▶ **課題の説明**
俳句と短歌の選評を集めた次の提示文から、「選者評:凍りついたように動か」から「月に近づいていく月でしょう。」までの部分を一字も変えずに再掲してください。

▶ **提示文**
-=-=-=-=-

選者評:凍りついたように動かない雲。寒々と暮れてゆく天地。「行きどころなく」に実感がある。

 金子兜太 選
   風起こす口の形に冬の月           (大東市) 谷口 東香
・まるで木枯らしの源となっているいるかのような冬の月。
「風起こす口の形」は上弦の半月を過ぎて徐々に太りながら満月に近づいていく月でしょう。
この時期の月については、英語では"the waxing/new gibbous moon"という表現があるようですが、日本語では歴史的により詳しく何日の月という言い方をしてきたために一般的な名称はありませんね。

歌壇
 高野公彦 選
   金星ビーナス木星ジュピターダイアナ夕空に会すそれぞれの光まといて
                              (日立市) 鯉渕 仁子
・本年12月1日前後の天文現象をきれいに歌にしています。

 永田和弘 選
   いっしょだね生老病死の全過程わたしのなかのミトコンドリア
                              (新潟市) 太田 千鶴子
・ミトコンドリア共生起源説を踏まえていますね。
「パラサイト・イブ」もありました。

日本経済新聞2008年12月21日(日)
歌壇(2008年の秀作・上)
 岡井隆 選
   あるままに時間は青く燃えながら青蘆揺れて夜へと入りゆく
                              (取手) 長瀬 道子
・以前「血の濃ゆきからだ重たくふりむけば上弦の月しろじろと照る」を載せた方です。
実景は後半ですが、それを作者の心は前半のように受け止めたのでしょう。
参考までに、青蘆あおあしは三夏の季語です。

   果てしない宇宙の旅の遊星に子を生みたりし吾のあやしき
                              (生駒) 藤野 薫
・遊星は惑星の別名ですが、「果てしない宇宙の旅」をうまく受けています。

-=-=-=-=-

▶ **データ欄**
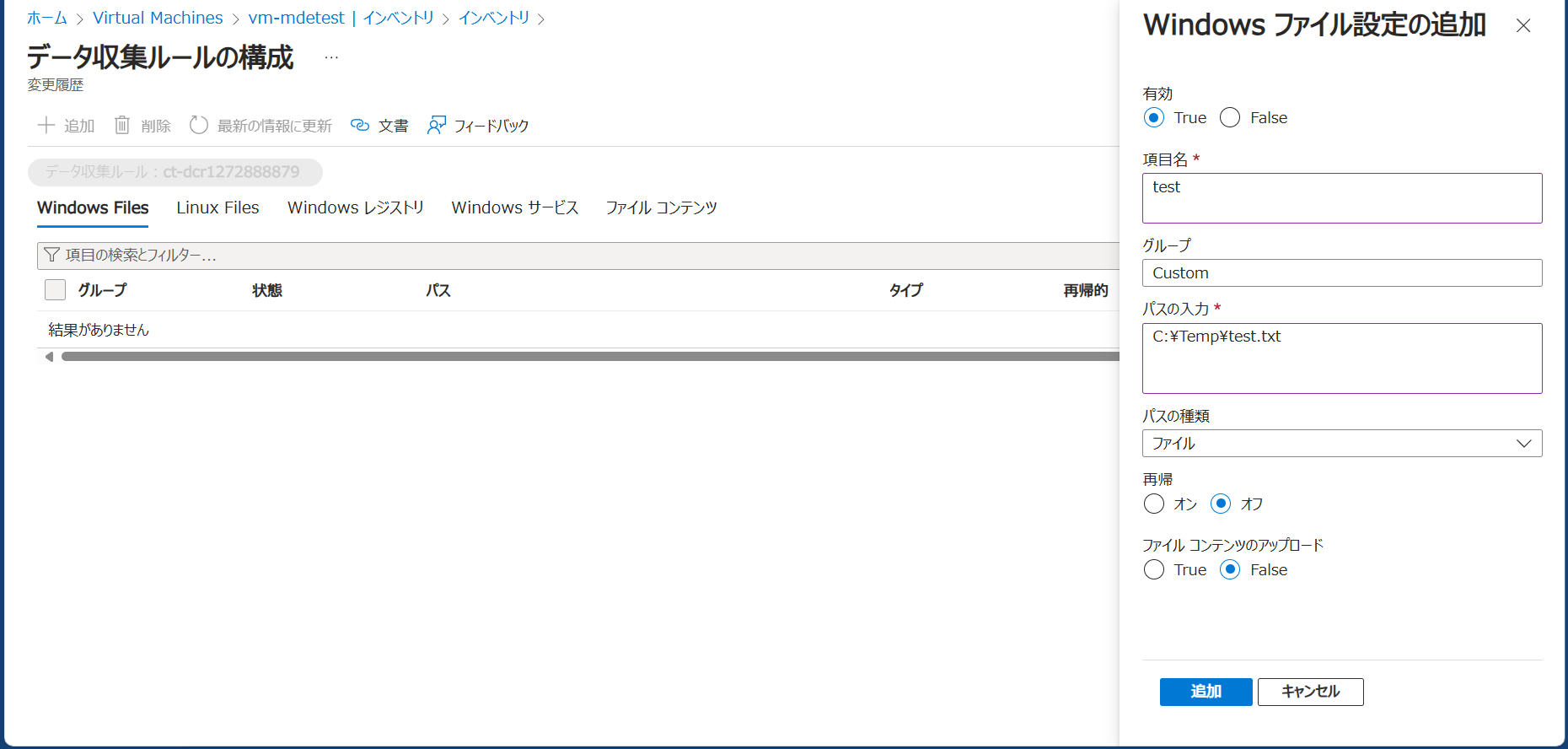Switch to the Windows レジストリ tab
Image resolution: width=1568 pixels, height=749 pixels.
tap(355, 208)
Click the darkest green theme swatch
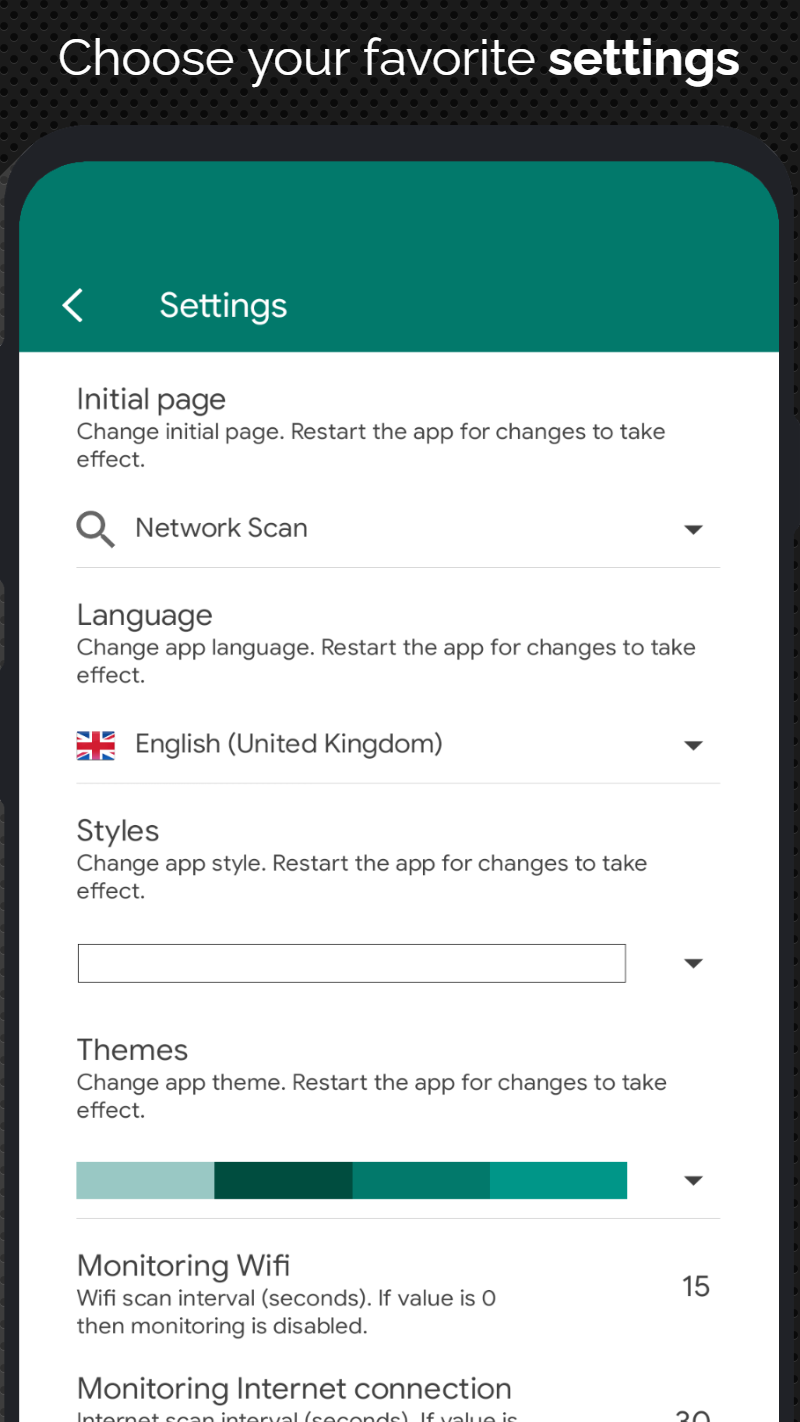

-=-=-=-=-

▶ **課題への回答**
選者評:凍りついたように動かない雲。寒々と暮れてゆく天地。「行きどころなく」に実感がある。

 金子兜太 選
   風起こす口の形に冬の月           (大東市) 谷口 東香
・まるで木枯らしの源となっているいるかのような冬の月。
「風起こす口の形」は上弦の半月を過ぎて徐々に太りながら満月に近づいていく月でしょう。